[DATA UNDER STUDY]

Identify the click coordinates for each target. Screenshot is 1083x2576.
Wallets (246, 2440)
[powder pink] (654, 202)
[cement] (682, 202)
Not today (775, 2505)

[/DATA UNDER STUDY]

* PROBLEM REQUIREMENTS:
Reproduce the listing above exactly.

* OUTPUT BELOW:
Identify the click coordinates for each target. Screenshot is 1083x2576.
Wallets (246, 2440)
[powder pink] (654, 202)
[cement] (682, 202)
Not today (775, 2505)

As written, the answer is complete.